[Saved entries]
--
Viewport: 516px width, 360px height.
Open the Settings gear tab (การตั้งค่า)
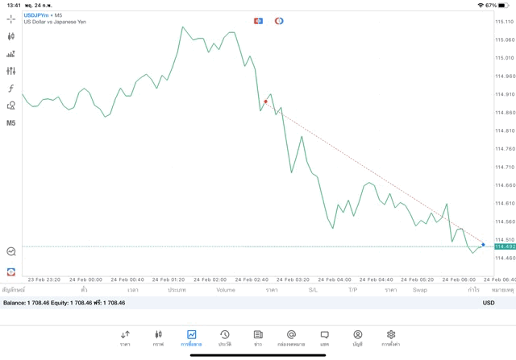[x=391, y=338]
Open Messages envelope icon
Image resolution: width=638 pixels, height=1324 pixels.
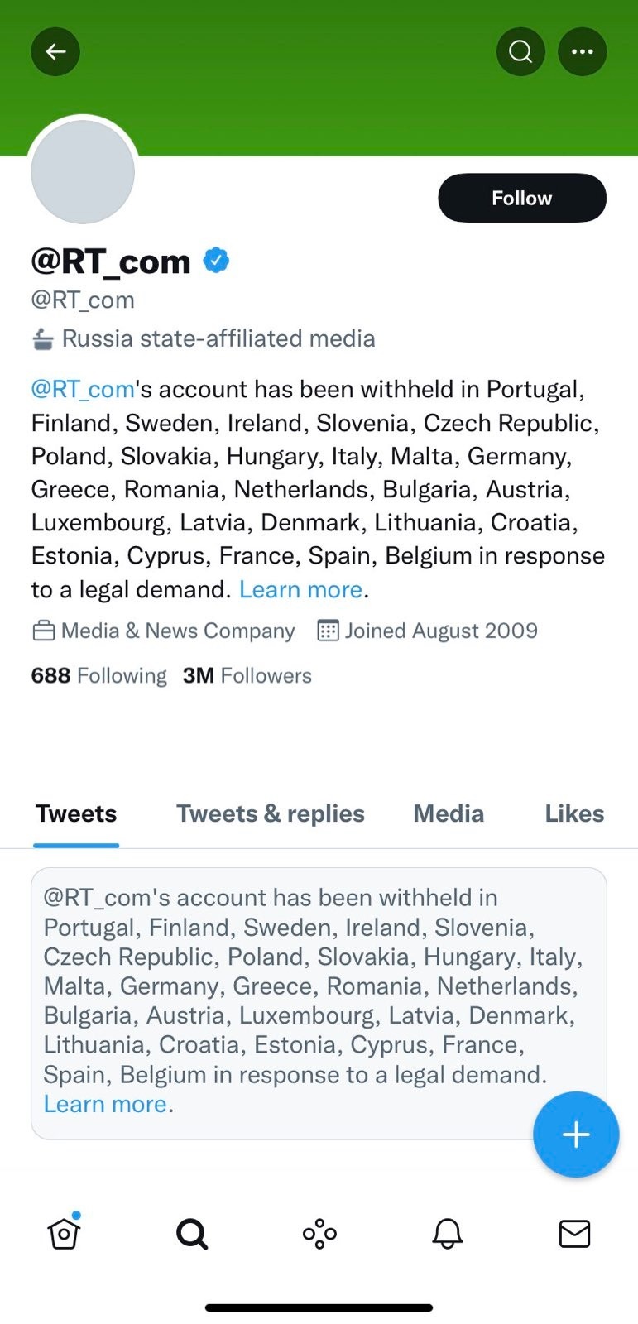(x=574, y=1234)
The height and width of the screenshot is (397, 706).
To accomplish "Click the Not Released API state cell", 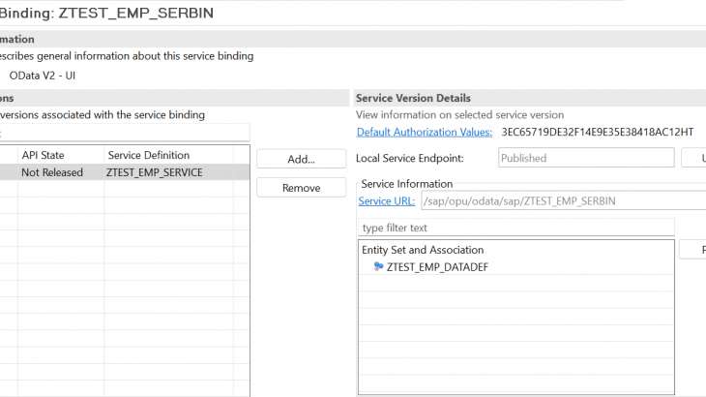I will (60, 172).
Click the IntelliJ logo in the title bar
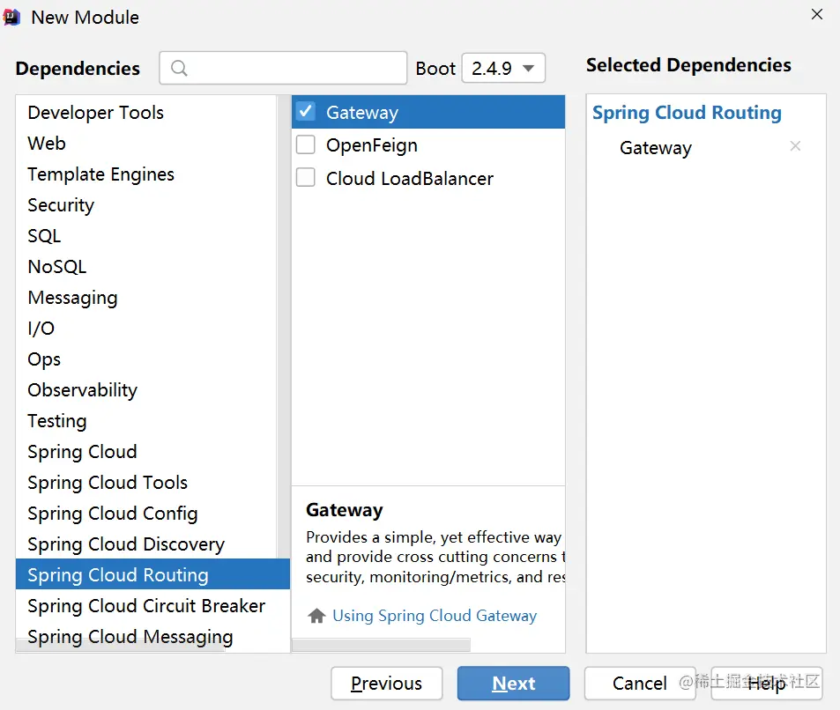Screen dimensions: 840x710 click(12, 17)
--
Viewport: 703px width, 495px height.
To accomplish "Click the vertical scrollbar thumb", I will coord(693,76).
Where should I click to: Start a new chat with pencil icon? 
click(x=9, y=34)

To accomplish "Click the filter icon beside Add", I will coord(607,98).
--
■ **The problem**
Check all the records above and select each line where the string "coord" is found.

■ **Exercise result**
To accomplish "Click the vertical scrollbar thumb", I will coord(693,76).
To accomplish "Click the filter icon beside Add", I will coord(607,98).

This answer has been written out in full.